### Tasks
(a) List every geographic place named in the swimming comment thread.
(b) Write the next part of the swimming comment thread, picking up after its final comment.

There’s lots of dangerous things in the water, my sweet; I’ve seen them. And you’re wise not to go in the bathroom because they come up the plughole when you’re not looking. I had to look up what a Baby Ruth bar was. It’s just a Snickers, right?

Brilliant! I need some of these bars to take to my swimming pool! That should give me some room. *)

Haha brings back memories. And why is it that it takes a week to get all the chlorine smell out of your skin and hair? About snorted coffee out of my nose at your exchange with Larry about the slick hahahaha

Yes, that’s so true, Tracy. You smell like an over sanitised public toilet for days. Snorting coffee from ones nose is better than swimming pool water. 😉

“And this is why I didn’t go.”

I just love stories with happy endings! What you need an empty tropical lagoon to swim in, Jules. No old ladies to bump into but you might get nuzzled by a frisky dolphin!

I swam in a tropical lagoon once in Mexico and right in the middle of it the Mexican boyfriend of my friend told me to be careful of alligators. You can dislike someone very quickly… Frisky dolphins I am more than happy with.

Never mind swimming. WHAT :30 minute speech? What’s THAT all about? Will it be televised or available online at any time? C’mon. Don’t be shy. This is not the time.

You guys have showers for hatefulness? Can I get one installed in my office? How clever are you?

How long have you guys had Five Guys there? I believe that’s one of our imports. I love it. It makes up for laying McDonald’s on you all those years ago.

Televised? I’m honoured you consider me to be so worthy of such things! It’s just a speech for a book launch. I’ve got to stand up and talk to a big audience for a whole half an hour. That’s a long time without interaction! And I’m supposed to remember it. I’m trying to find a body double to do it for me.
Yes we have showers for hatefulness but they don’t work.

We’ve had lots of your things here for a long while. I wish they’d bring the Bagel shop over from NYC and Four Seasons. I think I need to bring a proper English pub to America complete with proper ales, fine spoken wenches and fish and chips.

There is a Four Seasons in Hampshire, not that far away (just about as far as Las Vegas is from my place) from you and a bagel is a role with a hole.

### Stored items
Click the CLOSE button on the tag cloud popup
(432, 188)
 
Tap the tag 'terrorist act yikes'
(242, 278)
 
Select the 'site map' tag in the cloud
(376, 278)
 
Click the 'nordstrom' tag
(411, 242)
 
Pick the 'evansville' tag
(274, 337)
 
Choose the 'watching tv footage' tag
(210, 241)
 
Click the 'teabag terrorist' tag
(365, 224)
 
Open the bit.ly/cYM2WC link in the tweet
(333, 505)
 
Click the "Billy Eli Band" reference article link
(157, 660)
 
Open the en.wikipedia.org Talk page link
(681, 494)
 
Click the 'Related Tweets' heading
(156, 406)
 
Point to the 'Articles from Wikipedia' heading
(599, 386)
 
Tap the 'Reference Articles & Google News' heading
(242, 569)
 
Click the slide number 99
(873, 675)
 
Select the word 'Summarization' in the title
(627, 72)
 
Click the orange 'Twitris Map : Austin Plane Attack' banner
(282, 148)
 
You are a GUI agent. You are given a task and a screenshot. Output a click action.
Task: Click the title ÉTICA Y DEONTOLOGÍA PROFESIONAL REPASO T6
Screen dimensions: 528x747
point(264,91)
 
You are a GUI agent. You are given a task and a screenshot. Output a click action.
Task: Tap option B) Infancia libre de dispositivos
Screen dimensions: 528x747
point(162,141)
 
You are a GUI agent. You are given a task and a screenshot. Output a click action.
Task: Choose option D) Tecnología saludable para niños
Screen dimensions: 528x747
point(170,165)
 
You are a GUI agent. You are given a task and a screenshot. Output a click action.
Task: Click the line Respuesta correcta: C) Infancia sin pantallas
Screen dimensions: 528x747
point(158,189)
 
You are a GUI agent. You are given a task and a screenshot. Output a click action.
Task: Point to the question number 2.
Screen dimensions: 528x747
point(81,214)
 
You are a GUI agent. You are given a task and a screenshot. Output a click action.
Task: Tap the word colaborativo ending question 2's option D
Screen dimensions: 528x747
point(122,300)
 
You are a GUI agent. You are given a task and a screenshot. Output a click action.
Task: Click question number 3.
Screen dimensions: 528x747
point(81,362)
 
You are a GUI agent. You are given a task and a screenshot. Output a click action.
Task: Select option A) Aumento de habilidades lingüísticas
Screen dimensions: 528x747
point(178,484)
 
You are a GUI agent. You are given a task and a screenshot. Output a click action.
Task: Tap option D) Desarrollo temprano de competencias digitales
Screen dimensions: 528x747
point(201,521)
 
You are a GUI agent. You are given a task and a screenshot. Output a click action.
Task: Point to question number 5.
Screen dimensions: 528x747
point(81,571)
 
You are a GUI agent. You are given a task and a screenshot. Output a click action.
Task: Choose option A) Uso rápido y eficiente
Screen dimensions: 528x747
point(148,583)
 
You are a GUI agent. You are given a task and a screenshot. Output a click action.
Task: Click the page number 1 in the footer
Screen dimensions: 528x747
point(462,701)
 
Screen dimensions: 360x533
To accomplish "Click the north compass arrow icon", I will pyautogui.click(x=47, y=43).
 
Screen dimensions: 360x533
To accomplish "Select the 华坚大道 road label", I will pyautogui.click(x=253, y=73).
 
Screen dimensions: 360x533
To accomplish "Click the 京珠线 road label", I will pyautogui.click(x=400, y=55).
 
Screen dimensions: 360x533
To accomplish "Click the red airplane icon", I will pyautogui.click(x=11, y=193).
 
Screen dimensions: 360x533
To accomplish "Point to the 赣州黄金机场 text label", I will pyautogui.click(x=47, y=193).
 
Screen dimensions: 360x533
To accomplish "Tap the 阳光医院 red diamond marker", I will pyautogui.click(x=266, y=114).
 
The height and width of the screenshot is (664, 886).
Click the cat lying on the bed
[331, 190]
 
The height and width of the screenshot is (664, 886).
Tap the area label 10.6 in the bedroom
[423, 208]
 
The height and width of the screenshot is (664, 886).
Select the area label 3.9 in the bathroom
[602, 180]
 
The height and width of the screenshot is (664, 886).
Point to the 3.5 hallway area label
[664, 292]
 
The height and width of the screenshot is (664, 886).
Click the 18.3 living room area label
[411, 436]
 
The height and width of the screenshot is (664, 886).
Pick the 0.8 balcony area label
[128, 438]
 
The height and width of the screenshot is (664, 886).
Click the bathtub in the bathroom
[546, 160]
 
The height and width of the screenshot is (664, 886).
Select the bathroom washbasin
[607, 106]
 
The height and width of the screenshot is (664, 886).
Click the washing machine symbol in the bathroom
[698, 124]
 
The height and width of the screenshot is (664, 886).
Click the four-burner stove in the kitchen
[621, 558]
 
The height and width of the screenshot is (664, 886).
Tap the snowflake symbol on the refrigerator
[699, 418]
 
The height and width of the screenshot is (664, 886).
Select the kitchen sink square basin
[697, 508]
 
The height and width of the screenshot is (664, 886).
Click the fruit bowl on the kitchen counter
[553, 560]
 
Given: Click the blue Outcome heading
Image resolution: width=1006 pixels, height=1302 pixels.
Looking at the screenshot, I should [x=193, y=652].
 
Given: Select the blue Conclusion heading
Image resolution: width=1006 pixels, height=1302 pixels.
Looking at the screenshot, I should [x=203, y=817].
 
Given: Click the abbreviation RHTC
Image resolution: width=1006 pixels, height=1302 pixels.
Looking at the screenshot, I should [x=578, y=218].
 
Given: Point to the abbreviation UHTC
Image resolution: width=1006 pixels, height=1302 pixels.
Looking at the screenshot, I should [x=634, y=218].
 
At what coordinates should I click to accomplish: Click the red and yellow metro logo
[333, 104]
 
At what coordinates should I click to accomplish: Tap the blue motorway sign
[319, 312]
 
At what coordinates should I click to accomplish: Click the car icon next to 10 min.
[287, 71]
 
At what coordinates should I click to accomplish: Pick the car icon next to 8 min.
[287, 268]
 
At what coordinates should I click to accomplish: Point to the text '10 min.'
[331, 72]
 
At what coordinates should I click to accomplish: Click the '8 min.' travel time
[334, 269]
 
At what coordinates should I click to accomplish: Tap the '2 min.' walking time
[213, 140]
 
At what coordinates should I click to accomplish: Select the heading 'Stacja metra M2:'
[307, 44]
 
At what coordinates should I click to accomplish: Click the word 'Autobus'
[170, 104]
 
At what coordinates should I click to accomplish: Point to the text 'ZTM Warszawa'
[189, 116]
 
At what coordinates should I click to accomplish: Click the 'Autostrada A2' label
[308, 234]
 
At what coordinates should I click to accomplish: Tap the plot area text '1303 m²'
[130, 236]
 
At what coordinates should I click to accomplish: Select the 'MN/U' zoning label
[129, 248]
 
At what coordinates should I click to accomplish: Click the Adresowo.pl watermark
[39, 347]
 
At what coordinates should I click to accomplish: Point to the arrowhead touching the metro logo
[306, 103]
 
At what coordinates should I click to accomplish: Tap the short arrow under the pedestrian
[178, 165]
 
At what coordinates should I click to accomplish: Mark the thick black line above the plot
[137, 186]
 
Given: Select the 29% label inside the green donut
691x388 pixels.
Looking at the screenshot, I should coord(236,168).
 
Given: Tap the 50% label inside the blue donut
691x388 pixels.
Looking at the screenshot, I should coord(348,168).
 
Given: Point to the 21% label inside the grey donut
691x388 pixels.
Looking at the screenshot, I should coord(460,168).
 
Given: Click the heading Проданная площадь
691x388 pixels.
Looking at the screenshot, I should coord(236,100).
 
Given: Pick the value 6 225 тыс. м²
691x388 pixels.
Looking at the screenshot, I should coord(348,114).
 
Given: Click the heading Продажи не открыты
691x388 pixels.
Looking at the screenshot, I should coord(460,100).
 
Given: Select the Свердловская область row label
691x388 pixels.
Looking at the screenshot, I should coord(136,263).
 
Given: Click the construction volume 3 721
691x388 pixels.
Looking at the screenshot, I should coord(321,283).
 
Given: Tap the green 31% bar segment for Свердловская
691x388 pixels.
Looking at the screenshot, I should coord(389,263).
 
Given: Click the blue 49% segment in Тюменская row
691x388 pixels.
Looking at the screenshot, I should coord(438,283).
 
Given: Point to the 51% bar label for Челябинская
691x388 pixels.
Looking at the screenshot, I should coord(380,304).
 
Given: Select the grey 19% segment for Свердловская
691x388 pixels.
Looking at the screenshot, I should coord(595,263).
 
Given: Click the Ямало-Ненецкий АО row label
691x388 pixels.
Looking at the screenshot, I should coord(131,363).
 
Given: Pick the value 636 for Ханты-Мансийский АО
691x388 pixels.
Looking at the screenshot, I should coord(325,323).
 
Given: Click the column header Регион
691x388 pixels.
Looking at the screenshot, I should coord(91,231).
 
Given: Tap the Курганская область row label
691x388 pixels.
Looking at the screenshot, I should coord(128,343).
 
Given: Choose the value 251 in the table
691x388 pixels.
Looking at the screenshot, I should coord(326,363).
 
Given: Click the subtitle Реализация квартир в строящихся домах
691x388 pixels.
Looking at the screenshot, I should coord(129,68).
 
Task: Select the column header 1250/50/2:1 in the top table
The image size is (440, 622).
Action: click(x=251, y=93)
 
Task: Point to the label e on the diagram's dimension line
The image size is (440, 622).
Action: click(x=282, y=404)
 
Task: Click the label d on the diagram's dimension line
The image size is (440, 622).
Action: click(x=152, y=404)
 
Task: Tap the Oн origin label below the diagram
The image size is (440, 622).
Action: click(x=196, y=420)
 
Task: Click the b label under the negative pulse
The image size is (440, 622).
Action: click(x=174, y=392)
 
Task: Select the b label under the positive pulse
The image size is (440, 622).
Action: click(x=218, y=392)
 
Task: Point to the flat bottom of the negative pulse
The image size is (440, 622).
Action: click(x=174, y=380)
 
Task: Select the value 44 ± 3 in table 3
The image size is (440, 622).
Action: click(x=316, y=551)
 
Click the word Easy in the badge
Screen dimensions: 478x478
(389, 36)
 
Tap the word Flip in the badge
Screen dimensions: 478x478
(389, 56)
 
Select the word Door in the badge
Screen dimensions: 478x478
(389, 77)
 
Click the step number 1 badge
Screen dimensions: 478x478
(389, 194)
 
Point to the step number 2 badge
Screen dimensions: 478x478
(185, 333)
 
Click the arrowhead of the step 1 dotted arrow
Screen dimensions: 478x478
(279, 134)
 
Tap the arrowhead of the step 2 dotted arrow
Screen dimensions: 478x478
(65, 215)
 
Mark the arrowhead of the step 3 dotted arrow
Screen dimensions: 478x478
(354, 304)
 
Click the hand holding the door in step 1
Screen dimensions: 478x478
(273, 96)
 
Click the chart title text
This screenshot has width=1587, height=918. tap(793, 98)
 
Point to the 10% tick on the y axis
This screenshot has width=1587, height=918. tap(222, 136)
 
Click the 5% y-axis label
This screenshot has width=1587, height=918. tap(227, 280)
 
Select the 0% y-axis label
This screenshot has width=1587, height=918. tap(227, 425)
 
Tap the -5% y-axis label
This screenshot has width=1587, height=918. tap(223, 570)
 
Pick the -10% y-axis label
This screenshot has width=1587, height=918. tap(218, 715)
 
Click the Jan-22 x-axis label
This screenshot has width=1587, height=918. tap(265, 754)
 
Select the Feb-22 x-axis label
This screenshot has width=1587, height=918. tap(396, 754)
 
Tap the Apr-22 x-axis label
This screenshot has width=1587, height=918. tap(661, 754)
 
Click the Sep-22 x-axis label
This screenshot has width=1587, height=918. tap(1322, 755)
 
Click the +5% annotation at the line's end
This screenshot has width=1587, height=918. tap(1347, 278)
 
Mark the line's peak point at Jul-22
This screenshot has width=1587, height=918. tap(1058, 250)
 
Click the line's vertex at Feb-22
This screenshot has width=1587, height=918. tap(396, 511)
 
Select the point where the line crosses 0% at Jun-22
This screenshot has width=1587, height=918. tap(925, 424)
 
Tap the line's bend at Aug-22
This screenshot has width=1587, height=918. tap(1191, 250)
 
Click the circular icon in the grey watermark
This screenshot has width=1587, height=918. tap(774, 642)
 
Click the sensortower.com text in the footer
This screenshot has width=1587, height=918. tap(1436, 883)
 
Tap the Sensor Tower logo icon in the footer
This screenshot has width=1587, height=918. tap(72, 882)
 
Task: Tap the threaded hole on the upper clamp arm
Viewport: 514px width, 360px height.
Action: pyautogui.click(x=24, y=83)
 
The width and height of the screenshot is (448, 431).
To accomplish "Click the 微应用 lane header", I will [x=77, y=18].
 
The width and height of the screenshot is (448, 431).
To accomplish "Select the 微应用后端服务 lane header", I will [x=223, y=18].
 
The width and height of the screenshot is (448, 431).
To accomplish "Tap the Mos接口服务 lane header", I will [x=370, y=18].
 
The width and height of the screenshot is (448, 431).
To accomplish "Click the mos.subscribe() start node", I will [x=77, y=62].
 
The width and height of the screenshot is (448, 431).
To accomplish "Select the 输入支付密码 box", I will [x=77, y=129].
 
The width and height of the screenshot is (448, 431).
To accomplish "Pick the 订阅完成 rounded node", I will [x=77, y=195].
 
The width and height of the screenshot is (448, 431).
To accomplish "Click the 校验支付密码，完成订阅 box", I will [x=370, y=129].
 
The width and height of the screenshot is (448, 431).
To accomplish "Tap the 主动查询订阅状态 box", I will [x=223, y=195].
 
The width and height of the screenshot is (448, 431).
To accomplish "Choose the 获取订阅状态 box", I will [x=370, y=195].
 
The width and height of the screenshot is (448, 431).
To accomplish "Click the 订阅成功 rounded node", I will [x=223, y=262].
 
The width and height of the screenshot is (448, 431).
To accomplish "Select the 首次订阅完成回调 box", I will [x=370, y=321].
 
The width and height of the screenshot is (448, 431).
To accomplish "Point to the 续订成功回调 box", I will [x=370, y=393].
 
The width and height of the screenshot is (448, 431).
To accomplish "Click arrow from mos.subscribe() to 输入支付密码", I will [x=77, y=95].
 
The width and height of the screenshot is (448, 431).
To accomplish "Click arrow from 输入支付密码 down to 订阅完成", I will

### Your written answers
(a) Mexico, NYC, America, Hampshire, Las Vegas

(b)
BUT — A proper pub with fish and chips, sausages with the right kind of mustard for bangers and mash, etc. is impossible to find. Fish and chips (Edinburgh style), cooked in lard is literally illegal because of the trans-fat bans. Furthermore, you can’t buy J. W. Lees Vintage Harvest Ale, Old Engine Oil Ale, Fuller’s London Porter, Taddy Porter, any of the Ola Dubh Reserves, etc. I understand that makes Americans look like barbarians. (hangs his head in shame)

You’re not allowed to triple fry your chips in lard? I thought you lot were free and brave? I’d be giving the “Bishops finger” to that one with full on “London Pride”

There’s the next niche market, Larry. Hang your head in shame until you get it sorted.

And this is when having a home pool or clubhouse pool one property over is a nice thing. I love Florida.

Hello Crystal 🙂 You are a cossetted and pampered lot, aren’t ya! What you lot need is a couple of weeks living with me to harden you up a bit. Wait…better still, let’s do a house swap until….hmmmm….I’m ready to come back 😛

From Florida I would like the Pudding Lady shop from Lake Buena Vista, who just serves shed loads of nice cakes and wine. She needs to set up shop on my street.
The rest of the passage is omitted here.